* _Set problem_:
Return the records verbatim, starting at the line that contains "This screenshot has height=716, width=1186." and running down to the end of the records, with both ends included.

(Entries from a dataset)
[Begin]

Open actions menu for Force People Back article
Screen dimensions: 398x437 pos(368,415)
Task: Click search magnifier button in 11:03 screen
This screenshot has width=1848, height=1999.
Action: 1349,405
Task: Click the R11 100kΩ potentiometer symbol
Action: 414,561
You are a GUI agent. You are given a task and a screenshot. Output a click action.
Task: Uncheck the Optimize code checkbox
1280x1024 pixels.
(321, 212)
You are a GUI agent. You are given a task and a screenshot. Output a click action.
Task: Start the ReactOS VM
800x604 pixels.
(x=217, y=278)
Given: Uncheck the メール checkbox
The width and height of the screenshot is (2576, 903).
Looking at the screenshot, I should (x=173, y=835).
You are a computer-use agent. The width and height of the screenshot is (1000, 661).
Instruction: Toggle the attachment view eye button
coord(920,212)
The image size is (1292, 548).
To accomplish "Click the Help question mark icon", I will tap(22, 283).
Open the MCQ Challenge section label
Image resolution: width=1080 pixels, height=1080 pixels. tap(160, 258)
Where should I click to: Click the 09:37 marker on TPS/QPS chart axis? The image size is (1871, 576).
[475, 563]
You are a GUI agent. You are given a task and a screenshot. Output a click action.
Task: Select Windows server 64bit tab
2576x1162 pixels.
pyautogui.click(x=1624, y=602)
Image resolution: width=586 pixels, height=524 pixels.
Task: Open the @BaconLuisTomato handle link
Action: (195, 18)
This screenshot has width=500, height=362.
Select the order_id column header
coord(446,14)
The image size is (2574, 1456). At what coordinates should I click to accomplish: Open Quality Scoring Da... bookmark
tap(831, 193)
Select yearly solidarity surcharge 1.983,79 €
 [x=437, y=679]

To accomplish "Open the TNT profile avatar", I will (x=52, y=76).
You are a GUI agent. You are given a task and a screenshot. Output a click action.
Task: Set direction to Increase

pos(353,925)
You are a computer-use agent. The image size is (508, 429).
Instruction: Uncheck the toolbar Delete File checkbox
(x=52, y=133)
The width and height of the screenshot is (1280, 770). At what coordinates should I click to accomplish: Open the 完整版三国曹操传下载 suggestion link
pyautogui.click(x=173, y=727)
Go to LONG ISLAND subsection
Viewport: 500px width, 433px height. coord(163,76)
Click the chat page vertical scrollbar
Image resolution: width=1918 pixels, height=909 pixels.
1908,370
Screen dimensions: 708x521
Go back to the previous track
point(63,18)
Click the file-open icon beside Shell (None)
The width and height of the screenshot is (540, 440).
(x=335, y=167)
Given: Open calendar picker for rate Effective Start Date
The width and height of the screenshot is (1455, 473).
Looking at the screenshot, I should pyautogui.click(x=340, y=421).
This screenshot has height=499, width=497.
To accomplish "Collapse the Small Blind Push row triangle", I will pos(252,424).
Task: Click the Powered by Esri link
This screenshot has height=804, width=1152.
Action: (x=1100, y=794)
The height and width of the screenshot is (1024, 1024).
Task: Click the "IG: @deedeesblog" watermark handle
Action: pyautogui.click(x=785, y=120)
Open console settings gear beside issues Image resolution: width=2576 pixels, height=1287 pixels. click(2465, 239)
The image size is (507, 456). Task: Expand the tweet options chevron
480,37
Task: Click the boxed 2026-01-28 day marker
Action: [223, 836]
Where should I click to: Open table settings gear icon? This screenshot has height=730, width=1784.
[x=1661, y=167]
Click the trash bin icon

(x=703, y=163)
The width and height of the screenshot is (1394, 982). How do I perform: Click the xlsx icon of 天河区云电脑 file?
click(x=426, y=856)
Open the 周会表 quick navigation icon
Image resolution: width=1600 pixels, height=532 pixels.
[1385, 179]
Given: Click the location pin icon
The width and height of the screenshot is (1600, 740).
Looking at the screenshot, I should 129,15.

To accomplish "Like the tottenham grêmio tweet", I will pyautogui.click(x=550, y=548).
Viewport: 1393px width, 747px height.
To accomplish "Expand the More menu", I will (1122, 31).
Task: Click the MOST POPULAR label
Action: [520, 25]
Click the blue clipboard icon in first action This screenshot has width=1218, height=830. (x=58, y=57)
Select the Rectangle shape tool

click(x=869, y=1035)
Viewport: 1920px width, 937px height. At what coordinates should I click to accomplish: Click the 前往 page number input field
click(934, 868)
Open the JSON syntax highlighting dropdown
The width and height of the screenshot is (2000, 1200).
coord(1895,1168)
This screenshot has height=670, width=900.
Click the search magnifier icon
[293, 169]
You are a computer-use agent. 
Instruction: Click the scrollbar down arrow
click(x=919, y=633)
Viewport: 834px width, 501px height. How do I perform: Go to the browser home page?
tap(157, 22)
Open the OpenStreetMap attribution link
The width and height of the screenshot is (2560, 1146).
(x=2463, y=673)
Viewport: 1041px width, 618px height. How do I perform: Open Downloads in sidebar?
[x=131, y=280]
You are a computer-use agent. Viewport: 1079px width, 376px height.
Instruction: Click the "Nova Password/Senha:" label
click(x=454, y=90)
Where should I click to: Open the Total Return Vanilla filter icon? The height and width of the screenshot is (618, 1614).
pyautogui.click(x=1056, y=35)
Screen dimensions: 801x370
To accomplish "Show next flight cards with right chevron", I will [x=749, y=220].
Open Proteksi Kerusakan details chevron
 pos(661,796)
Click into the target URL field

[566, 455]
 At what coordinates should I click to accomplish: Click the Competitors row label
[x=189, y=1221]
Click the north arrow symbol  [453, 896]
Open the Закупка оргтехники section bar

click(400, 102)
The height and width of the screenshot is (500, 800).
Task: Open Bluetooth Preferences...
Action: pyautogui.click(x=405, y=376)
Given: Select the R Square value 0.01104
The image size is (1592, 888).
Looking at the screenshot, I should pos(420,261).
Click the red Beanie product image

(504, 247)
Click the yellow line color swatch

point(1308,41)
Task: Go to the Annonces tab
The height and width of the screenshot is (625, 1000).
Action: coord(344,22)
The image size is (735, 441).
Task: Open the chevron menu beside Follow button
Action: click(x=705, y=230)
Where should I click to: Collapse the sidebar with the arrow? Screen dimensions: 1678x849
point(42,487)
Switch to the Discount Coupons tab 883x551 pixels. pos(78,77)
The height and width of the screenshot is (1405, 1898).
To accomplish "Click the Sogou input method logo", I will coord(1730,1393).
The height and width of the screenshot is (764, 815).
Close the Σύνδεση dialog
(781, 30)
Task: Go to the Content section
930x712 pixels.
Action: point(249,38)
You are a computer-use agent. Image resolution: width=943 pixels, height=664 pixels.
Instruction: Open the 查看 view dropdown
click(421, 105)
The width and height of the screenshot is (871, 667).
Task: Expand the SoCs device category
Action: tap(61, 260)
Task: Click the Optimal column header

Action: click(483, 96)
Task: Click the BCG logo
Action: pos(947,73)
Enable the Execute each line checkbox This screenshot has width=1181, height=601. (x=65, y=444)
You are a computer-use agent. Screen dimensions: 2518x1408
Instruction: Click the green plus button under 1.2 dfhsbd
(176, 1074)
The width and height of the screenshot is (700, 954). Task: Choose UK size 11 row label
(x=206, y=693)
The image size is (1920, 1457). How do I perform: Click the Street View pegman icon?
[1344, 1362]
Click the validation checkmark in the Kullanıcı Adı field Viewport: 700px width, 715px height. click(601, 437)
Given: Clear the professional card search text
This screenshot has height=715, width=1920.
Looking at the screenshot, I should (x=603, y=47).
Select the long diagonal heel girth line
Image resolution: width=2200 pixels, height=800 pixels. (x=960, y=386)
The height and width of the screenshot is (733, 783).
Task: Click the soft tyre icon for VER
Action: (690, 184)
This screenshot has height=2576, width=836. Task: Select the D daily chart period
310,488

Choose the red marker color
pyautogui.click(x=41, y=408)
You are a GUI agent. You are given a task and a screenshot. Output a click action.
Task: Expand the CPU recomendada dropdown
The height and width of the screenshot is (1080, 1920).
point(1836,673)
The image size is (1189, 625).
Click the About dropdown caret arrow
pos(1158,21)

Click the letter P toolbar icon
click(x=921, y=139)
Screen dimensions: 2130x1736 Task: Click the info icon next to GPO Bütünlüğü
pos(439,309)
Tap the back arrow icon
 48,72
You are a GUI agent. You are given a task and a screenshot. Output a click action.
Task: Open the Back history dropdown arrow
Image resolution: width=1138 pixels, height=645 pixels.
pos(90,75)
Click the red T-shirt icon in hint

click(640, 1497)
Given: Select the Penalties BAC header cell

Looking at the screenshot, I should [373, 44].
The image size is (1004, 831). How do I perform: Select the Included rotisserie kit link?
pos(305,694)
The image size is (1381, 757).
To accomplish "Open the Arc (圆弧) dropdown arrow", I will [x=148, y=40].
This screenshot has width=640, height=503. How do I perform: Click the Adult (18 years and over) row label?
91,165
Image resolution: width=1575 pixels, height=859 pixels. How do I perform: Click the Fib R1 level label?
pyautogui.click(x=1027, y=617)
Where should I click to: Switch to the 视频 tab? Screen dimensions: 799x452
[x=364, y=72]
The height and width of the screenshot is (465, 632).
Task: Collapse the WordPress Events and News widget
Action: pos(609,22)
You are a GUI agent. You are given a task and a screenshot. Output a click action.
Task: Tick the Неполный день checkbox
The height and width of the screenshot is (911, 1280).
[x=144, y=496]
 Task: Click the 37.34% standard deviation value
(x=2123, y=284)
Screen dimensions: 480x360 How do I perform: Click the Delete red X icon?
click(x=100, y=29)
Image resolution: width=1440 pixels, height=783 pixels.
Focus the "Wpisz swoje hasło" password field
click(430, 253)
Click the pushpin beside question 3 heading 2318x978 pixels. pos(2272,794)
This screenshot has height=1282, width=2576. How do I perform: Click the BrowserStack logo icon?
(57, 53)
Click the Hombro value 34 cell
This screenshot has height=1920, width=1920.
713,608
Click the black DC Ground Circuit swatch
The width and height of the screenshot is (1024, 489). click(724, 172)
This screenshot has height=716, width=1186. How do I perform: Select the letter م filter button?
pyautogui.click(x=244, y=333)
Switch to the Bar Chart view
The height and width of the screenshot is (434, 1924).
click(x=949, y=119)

[End]

* _Response_:
This screenshot has height=716, width=1186. How do I perform: Select the letter م filter button?
pyautogui.click(x=244, y=333)
Switch to the Bar Chart view
The height and width of the screenshot is (434, 1924).
click(x=949, y=119)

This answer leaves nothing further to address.